◆ Exercise details: Output exactly the lines from the line that has "Mailing boxes (110, 757)" through the last line of the data below, with no pictures.

◆ Input records:
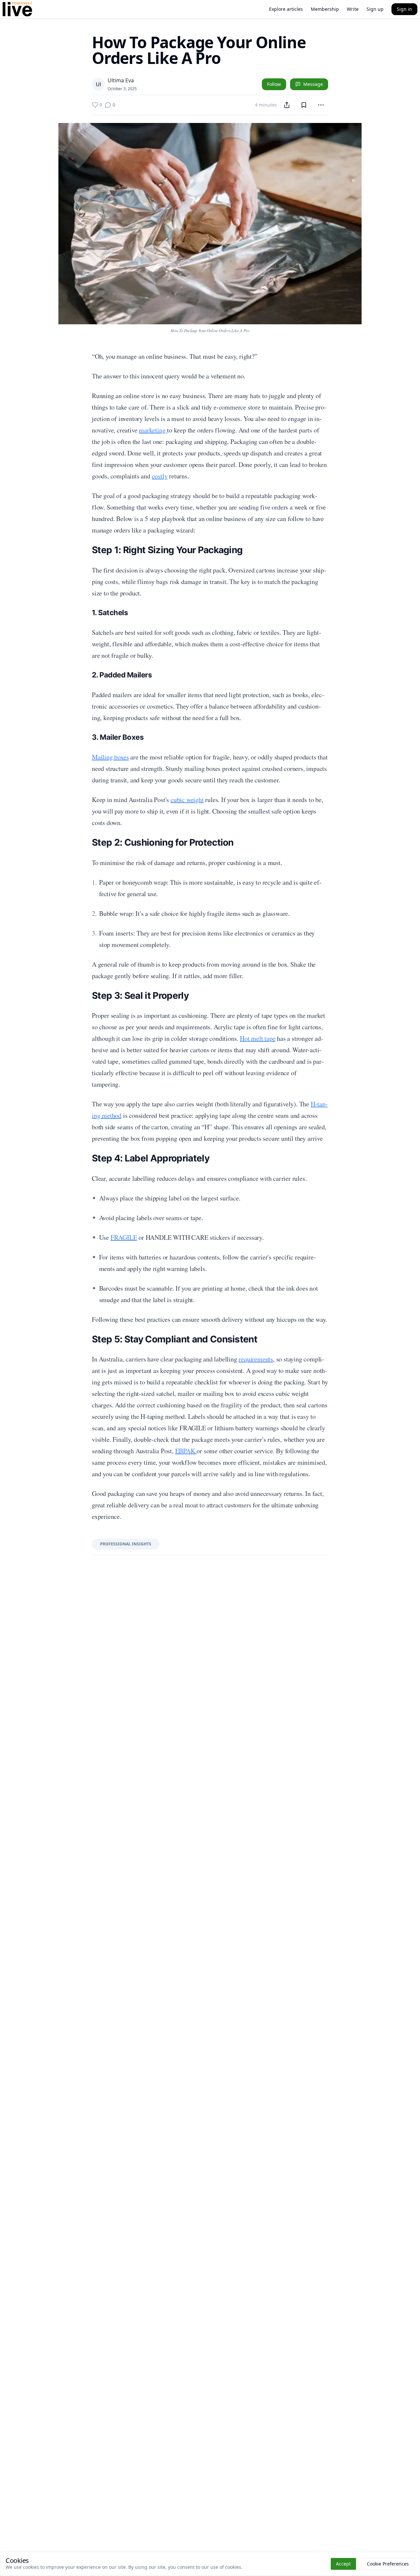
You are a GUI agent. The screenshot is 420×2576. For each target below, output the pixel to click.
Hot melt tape (257, 1038)
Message (313, 84)
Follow (274, 84)
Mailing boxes (110, 757)
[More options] (321, 105)
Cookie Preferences (388, 2564)
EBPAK (186, 1450)
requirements (256, 1359)
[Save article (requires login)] (304, 105)
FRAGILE (124, 1237)
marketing (153, 430)
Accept (343, 2564)
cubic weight (187, 799)
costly (160, 476)
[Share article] (287, 105)
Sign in (404, 9)
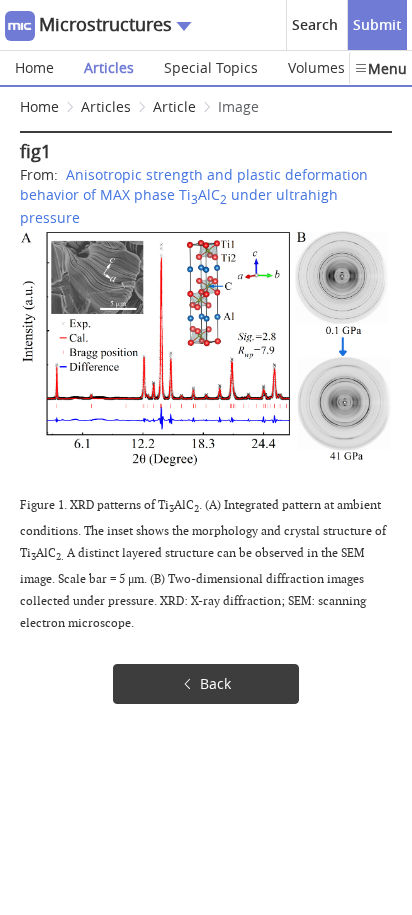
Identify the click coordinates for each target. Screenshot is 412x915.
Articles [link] (106, 106)
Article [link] (174, 106)
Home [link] (39, 106)
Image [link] (238, 106)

◆ Answer space:
Mailing boxes (110, 757)
[More options] (321, 105)
Cookie Preferences (388, 2564)
EBPAK (186, 1450)
requirements (256, 1359)
[Save article (requires login)] (304, 105)
FRAGILE (124, 1237)
marketing (153, 430)
Accept (343, 2564)
cubic weight (187, 799)
costly (160, 476)
[Share article] (287, 105)
Sign in (404, 9)
Identify the click coordinates for each target. Screenshot is 412x915.
Articles [link] (106, 106)
Article [link] (174, 106)
Home [link] (39, 106)
Image [link] (238, 106)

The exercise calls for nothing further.